Veri Kümesi:
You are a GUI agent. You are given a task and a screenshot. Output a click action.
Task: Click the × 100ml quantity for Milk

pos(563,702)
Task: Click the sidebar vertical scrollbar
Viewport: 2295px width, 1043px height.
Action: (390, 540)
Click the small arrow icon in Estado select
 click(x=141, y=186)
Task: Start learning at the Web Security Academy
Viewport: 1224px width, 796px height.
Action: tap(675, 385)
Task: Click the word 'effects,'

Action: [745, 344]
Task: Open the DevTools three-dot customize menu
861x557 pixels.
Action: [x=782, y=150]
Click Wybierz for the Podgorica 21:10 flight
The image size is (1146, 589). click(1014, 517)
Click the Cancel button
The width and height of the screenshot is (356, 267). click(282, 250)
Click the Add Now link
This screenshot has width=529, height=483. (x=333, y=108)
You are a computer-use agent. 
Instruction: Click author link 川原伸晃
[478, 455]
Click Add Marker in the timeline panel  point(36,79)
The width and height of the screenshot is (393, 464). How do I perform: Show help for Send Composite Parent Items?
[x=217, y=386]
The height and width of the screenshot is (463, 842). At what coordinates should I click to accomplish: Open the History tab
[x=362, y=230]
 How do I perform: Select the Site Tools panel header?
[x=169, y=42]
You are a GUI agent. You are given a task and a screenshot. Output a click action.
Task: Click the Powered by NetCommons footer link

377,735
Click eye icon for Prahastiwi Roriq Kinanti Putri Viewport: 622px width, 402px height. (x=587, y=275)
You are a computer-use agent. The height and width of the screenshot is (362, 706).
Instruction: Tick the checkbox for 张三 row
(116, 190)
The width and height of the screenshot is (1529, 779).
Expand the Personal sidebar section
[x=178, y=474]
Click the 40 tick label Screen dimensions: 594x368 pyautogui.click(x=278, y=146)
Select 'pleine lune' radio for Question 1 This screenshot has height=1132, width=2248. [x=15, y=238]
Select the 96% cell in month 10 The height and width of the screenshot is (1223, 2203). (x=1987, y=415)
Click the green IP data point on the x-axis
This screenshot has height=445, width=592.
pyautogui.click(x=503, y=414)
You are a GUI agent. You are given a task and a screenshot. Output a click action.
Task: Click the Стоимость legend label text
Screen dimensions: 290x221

Verilen Problem: Yukarıdaki verilerin tamamını hiçbir değişiklik yapmadan satır satır alıntılayın.

Görevin Cevabı:
You are a GUI agent. You are given a task and a screenshot. Output a click action.
Task: Click the × 100ml quantity for Milk

pos(563,702)
Task: Click the sidebar vertical scrollbar
Viewport: 2295px width, 1043px height.
Action: (390, 540)
Click the small arrow icon in Estado select
 click(x=141, y=186)
Task: Start learning at the Web Security Academy
Viewport: 1224px width, 796px height.
Action: tap(675, 385)
Task: Click the word 'effects,'

Action: [745, 344]
Task: Open the DevTools three-dot customize menu
861x557 pixels.
Action: [x=782, y=150]
Click Wybierz for the Podgorica 21:10 flight
The image size is (1146, 589). click(1014, 517)
Click the Cancel button
The width and height of the screenshot is (356, 267). click(282, 250)
Click the Add Now link
This screenshot has width=529, height=483. (x=333, y=108)
You are a computer-use agent. 
Instruction: Click author link 川原伸晃
[478, 455]
Click Add Marker in the timeline panel  point(36,79)
The width and height of the screenshot is (393, 464). How do I perform: Show help for Send Composite Parent Items?
[x=217, y=386]
The height and width of the screenshot is (463, 842). At what coordinates should I click to accomplish: Open the History tab
[x=362, y=230]
 How do I perform: Select the Site Tools panel header?
[x=169, y=42]
You are a GUI agent. You are given a task and a screenshot. Output a click action.
Task: Click the Powered by NetCommons footer link

377,735
Click eye icon for Prahastiwi Roriq Kinanti Putri Viewport: 622px width, 402px height. (x=587, y=275)
You are a computer-use agent. The height and width of the screenshot is (362, 706).
Instruction: Tick the checkbox for 张三 row
(116, 190)
The width and height of the screenshot is (1529, 779).
Expand the Personal sidebar section
[x=178, y=474]
Click the 40 tick label Screen dimensions: 594x368 pyautogui.click(x=278, y=146)
Select 'pleine lune' radio for Question 1 This screenshot has height=1132, width=2248. [x=15, y=238]
Select the 96% cell in month 10 The height and width of the screenshot is (1223, 2203). (x=1987, y=415)
Click the green IP data point on the x-axis
This screenshot has height=445, width=592.
pyautogui.click(x=503, y=414)
You are a GUI agent. You are given a task and a screenshot. Output a click action.
Task: Click the Стоимость legend label text
Screen dimensions: 290x221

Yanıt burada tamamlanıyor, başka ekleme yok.